Most of the time, when we are talking to someone, when we are watching a movie, or when we are listening to a presentation, our mind can wander. We may pick up some of the things that we were supposed to remember. We often forget a lot of things, and someone else, perhaps our friend or a colleague has far more insights about the same subject than we do. Why does this happen? What are they doing that you are not? One might say, ‘Oh, I wasn’t paying full attention.’ Yet sometimes, even when you are indeed listening intently or registering the changing slides with the utmost care, you may find your observations differ from those around you. Why is that?

Even though we think observation is merely the practice of looking at a thing or listening to a thing, it’s much more than that. The meaning of observation lies in complete awareness of self and constant utilization of all five senses, not just one or two. Observation skills are of utmost importance in any line of work. A good observer is a person who notices, registers, analyzes, and builds upon the stimulus to arrive at a sound conclusion. It takes an inquisitive, curious, and focused mind to be a good observer.

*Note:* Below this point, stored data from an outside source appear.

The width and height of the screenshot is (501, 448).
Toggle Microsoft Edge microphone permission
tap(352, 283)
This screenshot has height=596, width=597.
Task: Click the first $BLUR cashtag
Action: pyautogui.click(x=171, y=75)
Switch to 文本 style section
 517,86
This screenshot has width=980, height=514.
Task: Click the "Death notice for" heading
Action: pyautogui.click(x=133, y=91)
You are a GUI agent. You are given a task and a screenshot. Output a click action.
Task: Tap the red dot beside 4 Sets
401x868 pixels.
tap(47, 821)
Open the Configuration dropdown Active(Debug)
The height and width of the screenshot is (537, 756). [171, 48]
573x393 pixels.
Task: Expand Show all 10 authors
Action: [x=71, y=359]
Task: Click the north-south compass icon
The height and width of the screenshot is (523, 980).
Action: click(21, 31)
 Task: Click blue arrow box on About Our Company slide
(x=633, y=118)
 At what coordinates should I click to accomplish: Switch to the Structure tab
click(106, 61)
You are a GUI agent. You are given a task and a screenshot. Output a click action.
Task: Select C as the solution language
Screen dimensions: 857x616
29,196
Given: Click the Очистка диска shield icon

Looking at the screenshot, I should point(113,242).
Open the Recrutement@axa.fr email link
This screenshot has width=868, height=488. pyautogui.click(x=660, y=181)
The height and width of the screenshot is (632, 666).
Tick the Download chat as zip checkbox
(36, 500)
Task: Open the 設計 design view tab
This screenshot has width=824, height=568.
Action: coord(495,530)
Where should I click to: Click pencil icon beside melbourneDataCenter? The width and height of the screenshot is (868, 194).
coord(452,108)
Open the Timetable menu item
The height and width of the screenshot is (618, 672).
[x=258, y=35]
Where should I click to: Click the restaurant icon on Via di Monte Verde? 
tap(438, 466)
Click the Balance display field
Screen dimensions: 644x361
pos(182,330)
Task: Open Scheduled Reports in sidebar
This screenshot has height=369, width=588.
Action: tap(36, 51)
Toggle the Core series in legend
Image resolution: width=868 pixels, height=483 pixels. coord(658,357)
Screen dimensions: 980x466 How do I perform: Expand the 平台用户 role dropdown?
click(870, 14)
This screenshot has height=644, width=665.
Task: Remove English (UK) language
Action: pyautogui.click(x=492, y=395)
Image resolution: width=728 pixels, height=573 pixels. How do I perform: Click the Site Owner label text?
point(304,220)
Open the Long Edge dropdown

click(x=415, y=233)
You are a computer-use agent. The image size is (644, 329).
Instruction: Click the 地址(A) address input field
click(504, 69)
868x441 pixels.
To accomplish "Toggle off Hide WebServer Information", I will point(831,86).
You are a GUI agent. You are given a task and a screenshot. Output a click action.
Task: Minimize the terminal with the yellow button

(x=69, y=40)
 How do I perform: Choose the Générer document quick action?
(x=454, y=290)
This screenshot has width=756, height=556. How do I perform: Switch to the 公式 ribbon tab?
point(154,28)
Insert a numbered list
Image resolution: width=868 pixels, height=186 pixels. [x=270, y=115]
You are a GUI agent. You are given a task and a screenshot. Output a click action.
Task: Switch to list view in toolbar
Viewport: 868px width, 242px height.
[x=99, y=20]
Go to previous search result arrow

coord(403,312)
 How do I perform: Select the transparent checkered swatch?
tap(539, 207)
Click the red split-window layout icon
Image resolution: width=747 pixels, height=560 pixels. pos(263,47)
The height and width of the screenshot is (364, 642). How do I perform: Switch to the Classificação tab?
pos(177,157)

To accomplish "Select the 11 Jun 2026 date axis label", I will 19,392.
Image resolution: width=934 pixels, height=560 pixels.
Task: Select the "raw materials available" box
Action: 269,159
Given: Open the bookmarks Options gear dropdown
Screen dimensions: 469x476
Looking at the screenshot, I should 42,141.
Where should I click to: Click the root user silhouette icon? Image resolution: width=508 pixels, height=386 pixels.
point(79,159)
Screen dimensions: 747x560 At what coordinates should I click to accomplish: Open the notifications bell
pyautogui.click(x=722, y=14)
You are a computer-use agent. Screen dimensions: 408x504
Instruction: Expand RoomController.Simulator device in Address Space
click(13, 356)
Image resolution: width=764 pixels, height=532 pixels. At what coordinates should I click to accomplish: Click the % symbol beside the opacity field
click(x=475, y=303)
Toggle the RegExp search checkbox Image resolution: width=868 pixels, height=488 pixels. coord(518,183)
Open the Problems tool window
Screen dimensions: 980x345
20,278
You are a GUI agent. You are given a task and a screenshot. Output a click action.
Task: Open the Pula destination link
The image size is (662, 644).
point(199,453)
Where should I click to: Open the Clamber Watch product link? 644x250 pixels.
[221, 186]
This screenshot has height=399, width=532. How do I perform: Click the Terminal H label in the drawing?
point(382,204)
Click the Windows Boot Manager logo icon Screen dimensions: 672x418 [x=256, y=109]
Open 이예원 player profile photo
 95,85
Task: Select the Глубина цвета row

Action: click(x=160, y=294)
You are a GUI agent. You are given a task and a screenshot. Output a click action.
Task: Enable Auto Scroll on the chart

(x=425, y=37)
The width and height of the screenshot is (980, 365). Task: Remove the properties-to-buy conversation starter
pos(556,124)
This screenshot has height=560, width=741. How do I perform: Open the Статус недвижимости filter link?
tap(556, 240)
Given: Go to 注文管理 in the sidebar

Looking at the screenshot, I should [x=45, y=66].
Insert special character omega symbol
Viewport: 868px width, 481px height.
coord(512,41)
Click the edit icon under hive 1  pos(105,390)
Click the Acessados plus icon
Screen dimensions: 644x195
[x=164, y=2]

The first step anyone must take in order to develop good observation skills is increasing their awareness. What does it mean to be aware? Being aware simply means registering, to the fullest extent possible, the things happening around you. To achieve this, one must be at peace. If you are listening to a lecture, employ active listening. Do not just ‘hear’ things but try to figure out the connection between points the speaker is making and connecting those points to events or experiences in your own life to thoroughly understand them.

It is extremely important to pay attention to the smallest details. Our brain tends to hide a few things under the surface. Things it does not feel are relevant. Why? Just so you can process other things efficiently. One has to train one’s brain to remember and pay attention to the smallest of details. Most of the time, we tend to overlook them and it cuts down on our observational capabilities. Associate small details with big, important things so that you have the complete information on the subject stored in your think-box. Small details can save you a lot of trouble and through a few memory techniques, you will be able to remember everything that has importance in your daily life.

It helps to sharpen your observation skills if you train your memory. Improving memory is a vast subject and there are a lot of schools of thought. If you pay attention to the subject matter, associate a few hard-to-remember qualitative points with definite quantifiers, and exercise your memory (or quite literally ‘jog’ your memory) every night by making yourself answer a few questions about the things you have learned during the day, you can build your memory along with your observational skills. Remember, stronger your memory, sharper your observation.

As discussed earlier, observation is not just paying attention to listening or seeing as we believe it to be. By engaging all five senses, i.e., vision, hearing, smell, touch, and taste, you can pinpoint a specific time in the recent past to retrieve the relevant information.